Recouvrir la rivière qui traverse une ville pour en faire une route est équivalent à l’autodestruction dont parle Lewis Mumford.

Et puis, à la fin du XIXe siècle, les édiles ont pris le parti, non pas comme cela a été fait (par exemple) à Berne de multiplier les ponts et de développer les flancs du vallon, mais de recouvrir la vallée du Flon ainsi qu’une des arches du pont, et de remplacer ce riant vallon, dont on a expulsé les habitants, par une route, devenue quasi une autoroute au fil du temps. Il y avait des inondations, il fallait canaliser, nous explique-t-on. Certes. Mais recouvrir la rivière qui traverse une ville pour en faire une route est équivalent à l’auto­destruction dont parle Lewis Mumford. Lausanne a par ailleurs remis ça à la fin du XXe siècle avec le quartier du Rôtillon, dernier vestige de la vallée du Flon. On a tergiversé suffisamment longtemps pour qu’il ne soit plus possible de rénover un des quartiers les plus anciens et les plus pittoresques de la ville. On glose aujourd’hui pour savoir si les façades colorées sont esthétiques ou non ; on oublie cependant de dire qu’on a détruit une part de l’héritage lausannois, un coin de l’âme de la ville.

Lorsque la spéculation et les constructions hâtives détruisent un tissu urbain par ailleurs déjà délicat, ils privent la population d’une partie de son identité.

À Zurich, on n’a pas été en reste : en 1900, on a rasé d’un seul coup le vénérable quartier du Chratz, situé sur la rive gauche de la Limmat. On l’a remplacé par la Banque nationale et une demi-douzaine de bâtiments massifs occupés par des bureaux, des banques et des magasins de luxe. Près de 120 ans plus tard, le lieu ne s’en est toujours pas remis : il est mort, et reste mort.

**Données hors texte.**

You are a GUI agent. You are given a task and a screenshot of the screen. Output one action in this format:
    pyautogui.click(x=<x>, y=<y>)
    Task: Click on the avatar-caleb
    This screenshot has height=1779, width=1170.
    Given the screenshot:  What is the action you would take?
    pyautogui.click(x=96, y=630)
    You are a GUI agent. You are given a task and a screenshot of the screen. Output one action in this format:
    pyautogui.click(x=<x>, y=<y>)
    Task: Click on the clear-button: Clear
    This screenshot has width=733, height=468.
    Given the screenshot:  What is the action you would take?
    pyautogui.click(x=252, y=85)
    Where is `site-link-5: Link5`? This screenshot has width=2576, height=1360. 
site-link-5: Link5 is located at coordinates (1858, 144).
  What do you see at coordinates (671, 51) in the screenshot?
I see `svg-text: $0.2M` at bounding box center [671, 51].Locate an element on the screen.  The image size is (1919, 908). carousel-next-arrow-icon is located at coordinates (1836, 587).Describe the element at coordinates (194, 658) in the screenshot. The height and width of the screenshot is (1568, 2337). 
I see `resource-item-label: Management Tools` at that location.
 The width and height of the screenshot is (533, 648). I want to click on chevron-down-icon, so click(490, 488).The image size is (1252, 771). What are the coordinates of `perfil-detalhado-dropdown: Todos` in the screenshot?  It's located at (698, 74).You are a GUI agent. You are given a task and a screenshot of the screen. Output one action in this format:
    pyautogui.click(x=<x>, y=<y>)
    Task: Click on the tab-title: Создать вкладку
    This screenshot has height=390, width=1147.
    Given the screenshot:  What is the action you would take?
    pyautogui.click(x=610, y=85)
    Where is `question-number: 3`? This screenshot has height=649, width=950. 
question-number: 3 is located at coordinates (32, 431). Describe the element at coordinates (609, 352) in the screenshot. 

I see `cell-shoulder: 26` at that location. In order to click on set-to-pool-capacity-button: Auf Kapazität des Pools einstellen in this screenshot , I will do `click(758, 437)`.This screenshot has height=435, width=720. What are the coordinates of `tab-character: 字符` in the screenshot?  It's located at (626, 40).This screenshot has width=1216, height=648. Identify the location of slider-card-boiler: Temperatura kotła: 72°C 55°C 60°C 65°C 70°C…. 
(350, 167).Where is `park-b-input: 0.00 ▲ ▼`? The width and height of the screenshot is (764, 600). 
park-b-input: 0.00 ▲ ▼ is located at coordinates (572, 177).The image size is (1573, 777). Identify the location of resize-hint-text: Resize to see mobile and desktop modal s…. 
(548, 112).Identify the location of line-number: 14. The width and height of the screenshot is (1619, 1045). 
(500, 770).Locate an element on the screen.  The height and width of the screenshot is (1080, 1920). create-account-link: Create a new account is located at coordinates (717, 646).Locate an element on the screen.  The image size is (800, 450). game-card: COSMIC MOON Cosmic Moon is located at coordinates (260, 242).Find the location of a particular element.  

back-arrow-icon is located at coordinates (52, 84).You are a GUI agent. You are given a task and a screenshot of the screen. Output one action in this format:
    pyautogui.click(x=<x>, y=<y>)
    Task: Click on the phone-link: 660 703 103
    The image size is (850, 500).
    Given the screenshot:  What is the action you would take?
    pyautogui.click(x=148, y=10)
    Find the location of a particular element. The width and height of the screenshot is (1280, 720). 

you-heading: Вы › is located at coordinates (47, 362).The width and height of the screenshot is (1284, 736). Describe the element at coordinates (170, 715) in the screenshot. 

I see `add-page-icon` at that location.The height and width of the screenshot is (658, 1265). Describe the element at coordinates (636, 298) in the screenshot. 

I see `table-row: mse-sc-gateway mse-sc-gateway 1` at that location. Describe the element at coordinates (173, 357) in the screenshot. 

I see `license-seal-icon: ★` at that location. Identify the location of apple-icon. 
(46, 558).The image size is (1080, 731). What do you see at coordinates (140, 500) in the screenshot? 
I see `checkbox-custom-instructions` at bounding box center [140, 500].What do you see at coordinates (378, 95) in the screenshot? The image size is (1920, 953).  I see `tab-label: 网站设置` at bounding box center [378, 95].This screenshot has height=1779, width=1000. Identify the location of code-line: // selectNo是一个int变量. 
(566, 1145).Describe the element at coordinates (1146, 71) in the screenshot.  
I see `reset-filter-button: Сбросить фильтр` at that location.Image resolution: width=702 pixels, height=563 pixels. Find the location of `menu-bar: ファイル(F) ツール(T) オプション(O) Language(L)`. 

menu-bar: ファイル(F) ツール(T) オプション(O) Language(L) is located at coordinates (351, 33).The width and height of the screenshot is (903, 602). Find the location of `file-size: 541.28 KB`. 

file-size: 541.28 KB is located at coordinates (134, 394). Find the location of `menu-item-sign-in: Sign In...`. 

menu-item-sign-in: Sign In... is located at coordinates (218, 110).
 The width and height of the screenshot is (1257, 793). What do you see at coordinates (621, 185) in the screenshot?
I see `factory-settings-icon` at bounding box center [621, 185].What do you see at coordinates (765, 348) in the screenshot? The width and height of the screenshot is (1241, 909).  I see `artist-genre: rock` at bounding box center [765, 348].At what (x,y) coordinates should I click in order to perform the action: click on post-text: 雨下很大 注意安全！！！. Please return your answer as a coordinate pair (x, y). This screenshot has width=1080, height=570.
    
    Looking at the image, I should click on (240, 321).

En 1955 encore, on a détruit tout un quartier ancien situé à côté du Kunsthaus, et on l’a remplacé par une aile en béton du musée lui-même, qui abrite sans doute des chefs-d’œuvre, mais qui ferme à cinq heures, et ne peut pas rivaliser avec le grouillement d’un quartier habité. Les bistrots, les boutiques, les artisans, toute une vie colorée a été remplacée par un restaurant moderne modérément fréquenté ; ici aussi, toute vie a disparu. Le soir, c’est désert.

Lorsque Haussmann a coupé Paris en tranches pour créer les boulevards (et rendre plus aisé le tir du canon en cas de nouveau soulèvement comme la Commune) des pans entiers de quartier ont été détruits, mais la vie n’a pas disparu ; le tissu urbain était blessé mais non tué, autour des boulevards les gens sont restés et ont bientôt absorbé les boulevards eux-mêmes. Cela est encore parfois possible lorsque le centre d’une ville est suffisamment grand. Mais pour une ville moyenne comme Zurich, faire disparaître des quartiers entiers, c’est supprimer la vie.

La réussite absolue, ce sont des villes comme Amsterdam où, pour des raisons de sécurité, le contrôle est strict.

En réalité, comme le fait l’Unesco pour les sites du monde, il faudrait considérer que ce qui est aujourd’hui le centre des villes et était autrefois la cité tout entière est un chef-d’œuvre de l’humanité.

Car lorsque la spéculation et les constructions hâtives (faites pour répondre à des intérêts ou des besoins immédiats sans considérer les conséquences à long terme) détruisent un tissu urbain par ailleurs déjà délicat, ils privent la population d’une partie de son identité, des repères qui contribuent à faire de chacun de nous un citoyen responsable et équilibré.

[#1] Pour une excellente description de l’évolution des villes à travers les époques, on lira avec profit Lewis Mumford La Cité dans l’histoire (Paris 2011). Par l’analyse de la formation des regroupements urbains, ce classique fait apparaître les limites démographiques, technologiques et économiques au-delà desquelles la cité ne rend plus possible la survie d’une unité communautaire. Critique d’une organisation économique qui sacrifie le progrès de l’humanité au perfectionnement des machines, l’auteur revient au souci du bien public, à la recherche d’un équilibre écologique et à la coopération sociale comme base de notre milieu de vie.